### EXTRACTED MATERIAL ###

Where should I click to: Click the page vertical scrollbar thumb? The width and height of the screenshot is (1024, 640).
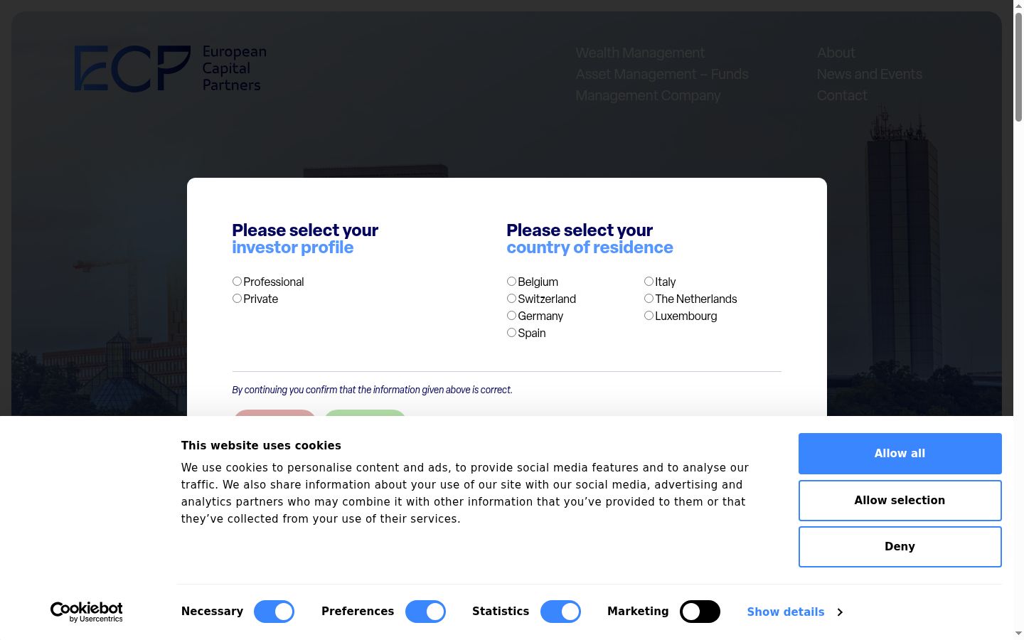1018,67
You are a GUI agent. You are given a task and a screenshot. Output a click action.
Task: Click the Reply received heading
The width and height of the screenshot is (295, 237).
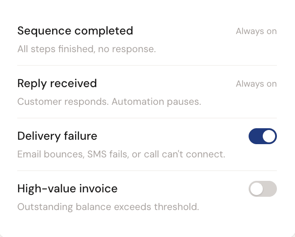tap(57, 84)
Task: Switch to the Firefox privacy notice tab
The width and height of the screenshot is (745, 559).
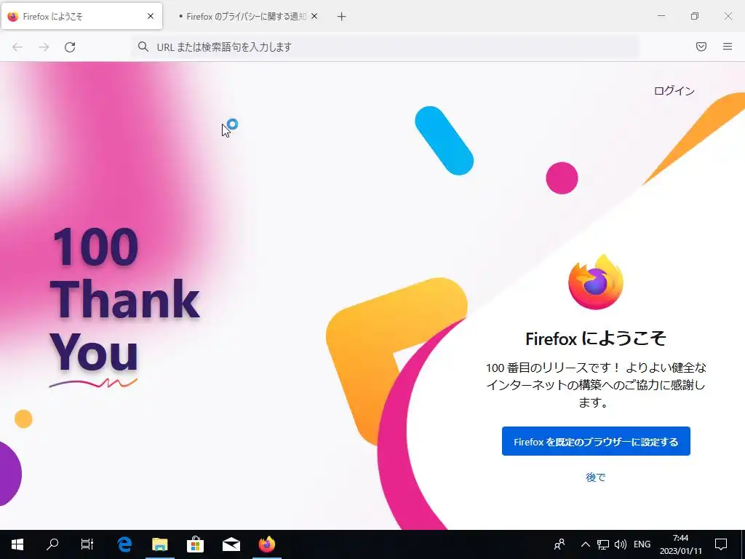Action: [x=242, y=17]
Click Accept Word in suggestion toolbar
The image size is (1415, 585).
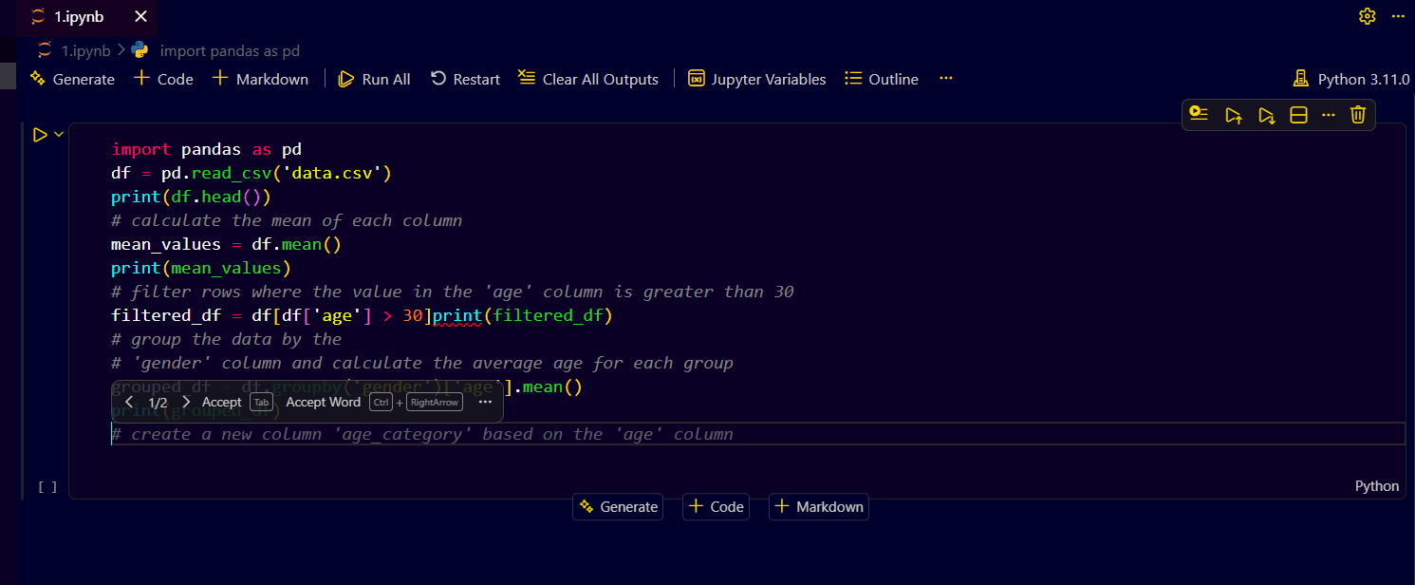point(323,402)
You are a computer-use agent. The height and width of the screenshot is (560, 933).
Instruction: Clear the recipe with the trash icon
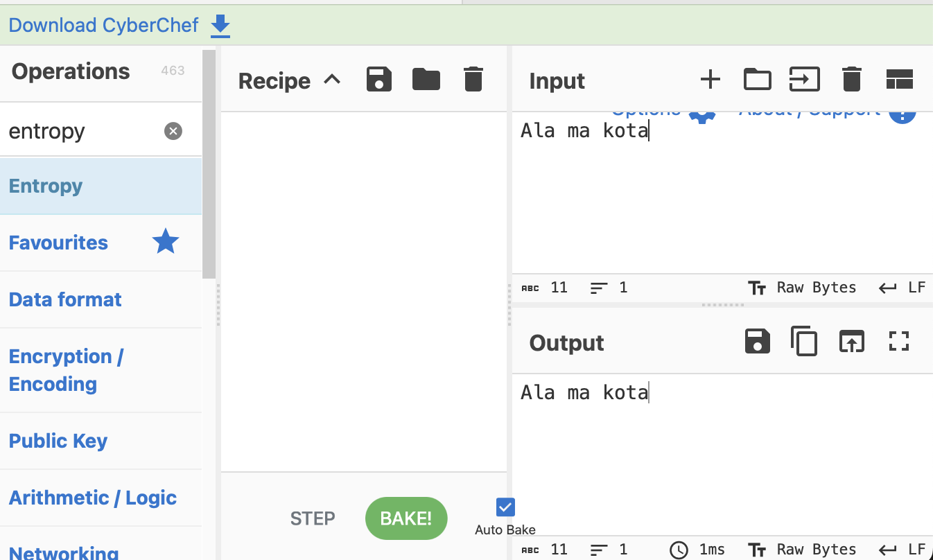473,80
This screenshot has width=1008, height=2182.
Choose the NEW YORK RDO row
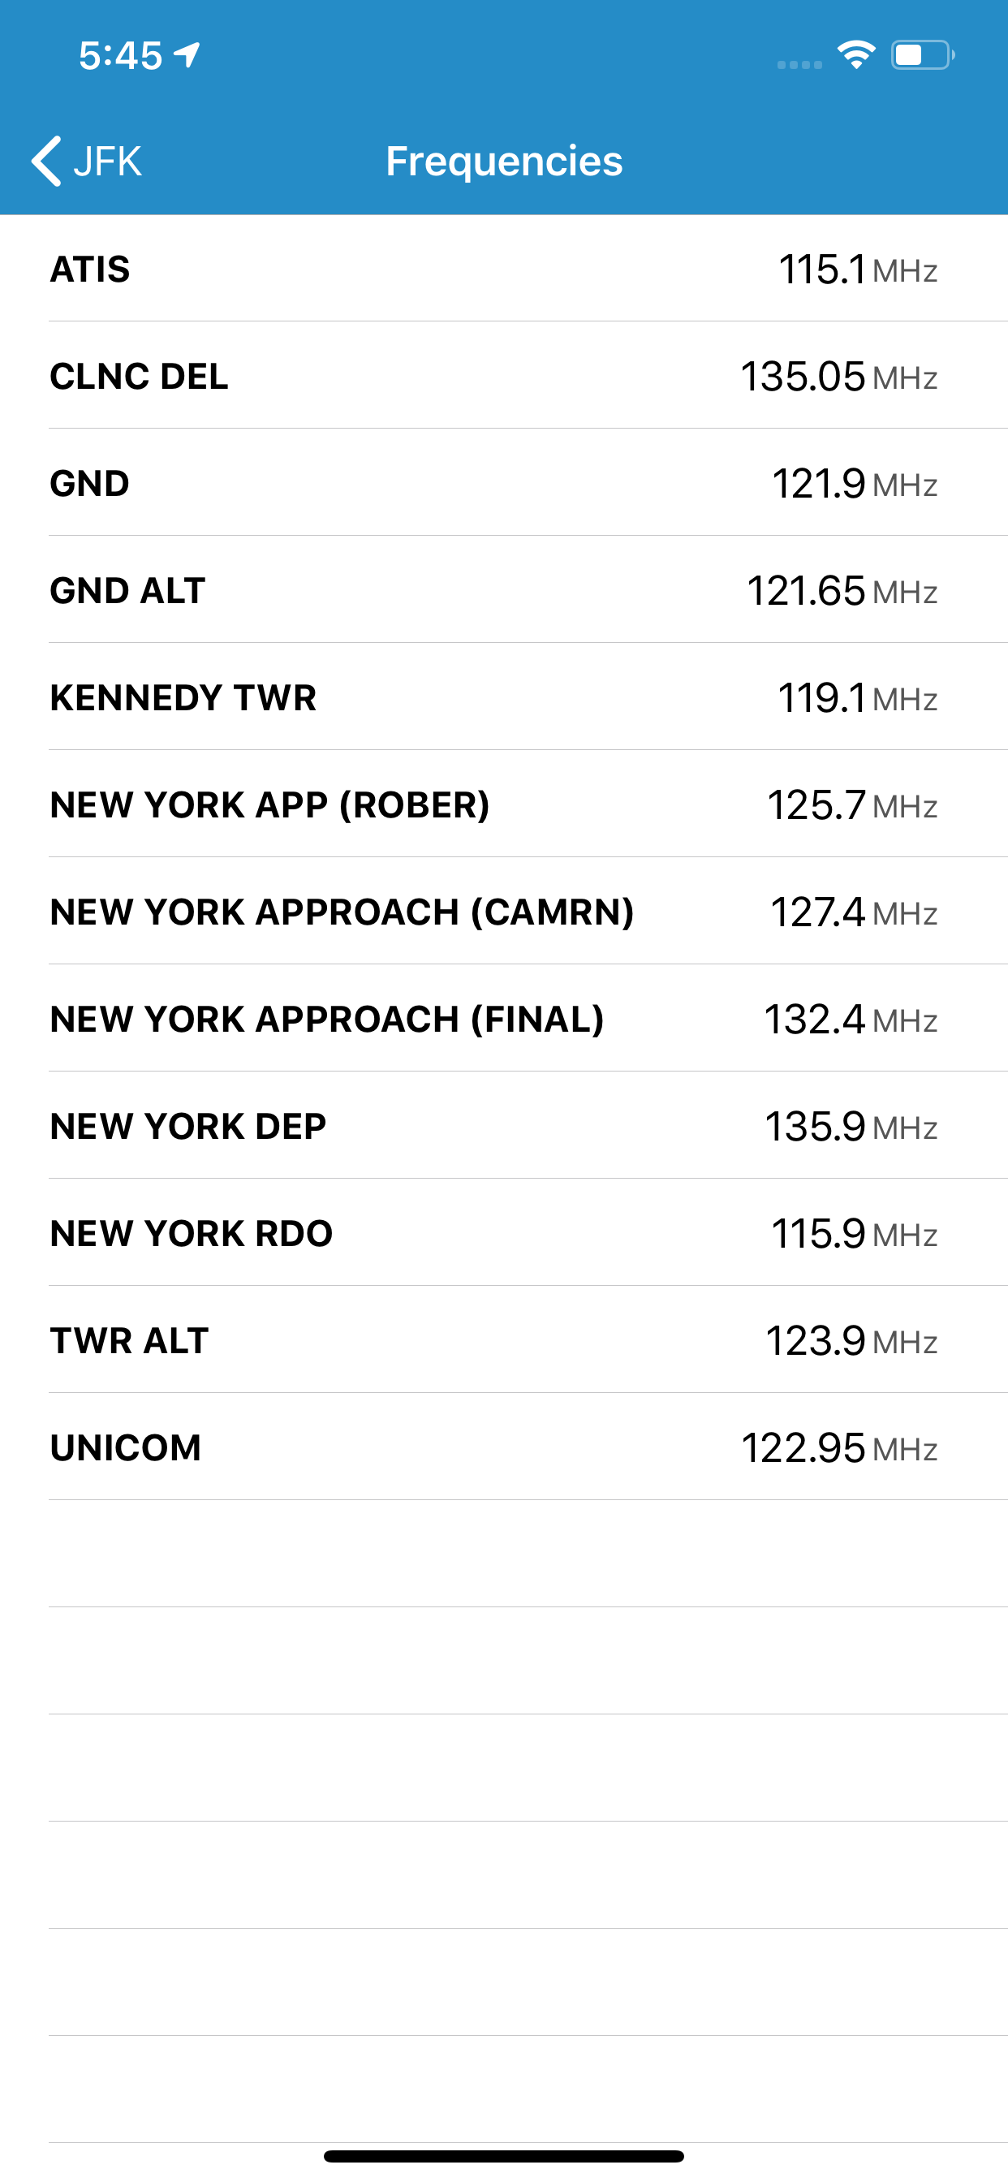(504, 1233)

###

## TRY IT
All lines from the one holding "Task: Click the Reply received heading" through the last line of the entries, and nothing else, are to be output exactly; leave out the pictures.

## EXERCISE SOLUTION
Task: Click the Reply received heading
The width and height of the screenshot is (295, 237).
tap(57, 84)
Task: Switch to the Firefox privacy notice tab
The width and height of the screenshot is (745, 559).
Action: [x=242, y=17]
Click Accept Word in suggestion toolbar
The image size is (1415, 585).
point(323,402)
You are a computer-use agent. The height and width of the screenshot is (560, 933).
Instruction: Clear the recipe with the trash icon
473,80
This screenshot has width=1008, height=2182.
Choose the NEW YORK RDO row
(504, 1233)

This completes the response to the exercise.